16Chez Klimrath, la « période » est également pensée comme le cadre adapté à une histoire totale du droit français. Le jeune juriste s’interroge, en effet, sur la meilleure façon d’exposer l’état du droit français pour chacune des périodes étudiées. Les préoccupations méthodologiques accompagnent, une fois encore, chacun de ses pas. Dans son enquête, il se révèle un lecteur assidu des juristes allemands en cherchant à évaluer les méthodes d’exposition retenues pour certaines questions de droit74. Klimrath s’engage, quant à lui, dans une voie particulièrement ambitieuse : l’histoire du droit se doit à l’avenir de rendre compte de « tout le droit et rien que le droit ». « Sources du droit, droit politique, droit civil, droit criminel, droit canon, ni plus ni moins, voilà l’objet de nôtre étude à chaque époque »75. Reprenant la distinction de Leibniz, généralement admise en Allemagne, entre « histoire externe (ou extérieure) » et « histoire interne (intérieure) », Klimrath rappelle à plusieurs reprises que le véritable progrès est de ne jamais séparer ces deux parties. Pour chaque période, il est indispensable, en premier lieu, de présenter les sources du droit (« lois, codes et ordonnances, ouvrages des jurisconsultes, arrêts des tribunaux ») ainsi que les grands événements, faits politiques et sociaux qui en expliquent la formation. Il s’agit là de « l’histoire externe ». Klimrath condamne, à cet égard, fermement les travaux contemporains exclusivement centrés sur une telle histoire, introductions décevantes et inutiles aux sources du droit. Les efforts de l’historien doivent également s’orienter vers le « droit lui-même, [les] diverses formes qu’il a successivement affectées, [les] modifications qu’il a subies »76. Toutes les branches du droit (droit politique, droit civil, droit criminel et droit canon), leurs dispositions respectives ne doivent être omises dans cette partie de « histoire interne ». De cette histoire totale seule peut émerger la compréhension de « l’esprit profond, la signification véritable du droit actuel, dernier produit de cette histoire »77.

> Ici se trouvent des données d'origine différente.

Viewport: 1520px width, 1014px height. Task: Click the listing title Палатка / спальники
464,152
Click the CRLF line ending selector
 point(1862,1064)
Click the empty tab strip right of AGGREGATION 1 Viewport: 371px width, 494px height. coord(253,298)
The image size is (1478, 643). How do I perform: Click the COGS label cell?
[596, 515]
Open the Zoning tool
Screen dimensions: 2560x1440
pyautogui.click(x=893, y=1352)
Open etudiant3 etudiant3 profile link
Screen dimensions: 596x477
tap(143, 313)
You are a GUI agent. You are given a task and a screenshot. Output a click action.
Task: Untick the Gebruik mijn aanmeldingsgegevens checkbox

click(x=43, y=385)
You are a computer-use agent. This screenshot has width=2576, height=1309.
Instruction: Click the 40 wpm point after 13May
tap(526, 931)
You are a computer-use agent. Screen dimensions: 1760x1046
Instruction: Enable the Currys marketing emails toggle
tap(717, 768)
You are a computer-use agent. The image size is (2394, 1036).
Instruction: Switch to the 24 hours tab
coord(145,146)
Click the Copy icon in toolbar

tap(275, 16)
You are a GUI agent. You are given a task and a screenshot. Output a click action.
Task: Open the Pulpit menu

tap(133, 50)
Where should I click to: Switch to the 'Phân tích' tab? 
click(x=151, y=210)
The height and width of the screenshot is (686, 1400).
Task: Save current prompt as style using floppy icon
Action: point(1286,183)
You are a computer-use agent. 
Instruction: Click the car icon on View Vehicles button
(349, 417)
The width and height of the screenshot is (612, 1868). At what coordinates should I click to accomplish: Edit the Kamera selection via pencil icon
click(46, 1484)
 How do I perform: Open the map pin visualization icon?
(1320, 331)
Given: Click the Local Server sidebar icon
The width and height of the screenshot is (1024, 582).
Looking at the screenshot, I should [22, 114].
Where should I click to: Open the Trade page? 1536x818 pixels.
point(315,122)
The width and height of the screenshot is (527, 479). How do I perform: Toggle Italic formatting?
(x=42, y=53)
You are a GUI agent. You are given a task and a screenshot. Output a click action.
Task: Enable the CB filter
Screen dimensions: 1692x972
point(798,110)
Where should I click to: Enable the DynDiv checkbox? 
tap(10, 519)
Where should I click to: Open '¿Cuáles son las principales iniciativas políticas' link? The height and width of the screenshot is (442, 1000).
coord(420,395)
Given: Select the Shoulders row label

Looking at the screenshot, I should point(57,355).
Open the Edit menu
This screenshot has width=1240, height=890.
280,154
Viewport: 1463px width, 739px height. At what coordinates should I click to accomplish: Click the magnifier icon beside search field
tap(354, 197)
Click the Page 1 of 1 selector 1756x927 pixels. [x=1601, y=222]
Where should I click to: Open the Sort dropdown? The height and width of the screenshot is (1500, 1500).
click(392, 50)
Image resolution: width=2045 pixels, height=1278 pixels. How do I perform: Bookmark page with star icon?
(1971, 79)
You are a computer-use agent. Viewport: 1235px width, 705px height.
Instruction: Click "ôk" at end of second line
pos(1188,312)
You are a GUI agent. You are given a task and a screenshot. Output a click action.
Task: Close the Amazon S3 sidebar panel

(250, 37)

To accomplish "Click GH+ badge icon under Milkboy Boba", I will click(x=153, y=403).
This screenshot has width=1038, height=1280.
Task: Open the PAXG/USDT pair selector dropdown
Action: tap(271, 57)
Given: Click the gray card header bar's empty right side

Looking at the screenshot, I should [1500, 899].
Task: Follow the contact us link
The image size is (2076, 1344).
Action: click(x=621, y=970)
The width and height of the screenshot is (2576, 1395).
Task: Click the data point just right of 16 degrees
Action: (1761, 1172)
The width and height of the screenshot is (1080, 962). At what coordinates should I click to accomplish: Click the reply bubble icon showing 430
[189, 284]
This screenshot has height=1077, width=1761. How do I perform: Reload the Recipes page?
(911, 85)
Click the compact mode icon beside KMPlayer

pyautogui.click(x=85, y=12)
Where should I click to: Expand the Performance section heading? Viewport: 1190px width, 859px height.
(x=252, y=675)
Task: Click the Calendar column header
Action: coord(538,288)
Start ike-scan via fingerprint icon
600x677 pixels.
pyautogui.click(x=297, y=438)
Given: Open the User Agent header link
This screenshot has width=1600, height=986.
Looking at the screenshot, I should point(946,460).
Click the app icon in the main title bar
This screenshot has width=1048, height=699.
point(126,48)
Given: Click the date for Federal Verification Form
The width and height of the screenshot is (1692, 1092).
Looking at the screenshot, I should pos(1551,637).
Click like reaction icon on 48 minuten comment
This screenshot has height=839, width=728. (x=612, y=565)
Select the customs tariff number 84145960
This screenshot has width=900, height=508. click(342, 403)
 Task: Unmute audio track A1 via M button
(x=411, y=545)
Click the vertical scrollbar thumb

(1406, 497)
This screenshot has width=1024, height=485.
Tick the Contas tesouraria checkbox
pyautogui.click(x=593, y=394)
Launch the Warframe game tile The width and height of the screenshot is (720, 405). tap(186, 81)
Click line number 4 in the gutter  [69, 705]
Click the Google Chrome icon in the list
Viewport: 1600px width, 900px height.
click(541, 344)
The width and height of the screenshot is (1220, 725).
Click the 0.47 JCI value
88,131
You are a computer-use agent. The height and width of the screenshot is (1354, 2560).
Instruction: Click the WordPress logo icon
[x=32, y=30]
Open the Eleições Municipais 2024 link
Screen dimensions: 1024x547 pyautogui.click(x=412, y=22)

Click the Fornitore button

17Retracer la « physionomie propre de chaque siècle et le développement simultané de toutes les parties du droit, d’époques en époques »78 : telle est, en définitive, la tâche à poursuivre inlassablement. De sa réalisation dépend le succès futur de « l’institution historique au droit ». Le programme ainsi tracé ne sera malheureusement pas exécuté par son concepteur. La mort le frappe, le 31 août 1837. Klimrath a néanmoins livré, de novembre 1833 à mai 1834, une première illustration de sa démarche dans un cours libre d’histoire du droit français ouvert à Strasbourg. Devant les auditeurs, il explique cette « condition de l’histoire » propre aux institutions sociales79. Recommandé par le professeur Jacques Frédéric Rauter et son collègue, le député du Haut-Rhin Hartmann, un proche de Lagarmitte80, Klimrath obtiendra d’ailleurs, peu de temps avant son décès, de Guizot et Salvandy la promesse de la création d’une chaire d’histoire droit français. Il faut attendre 1843 pour découvrir une version élaborée, malheureusement incomplète, de son projet historiographique. L.A. Warnkœnig, rencontré à Heidelberg, et la mère du défunt, H.L. Schertz, publient à cette date les deux premiers livres (« Les origines » et « Les Barbares et l’empire franc ») de son Histoire du droit public et privé de la France81.
III – « Géographie de la france coutumière » : décrire et représenter l’identité du droit coutumier.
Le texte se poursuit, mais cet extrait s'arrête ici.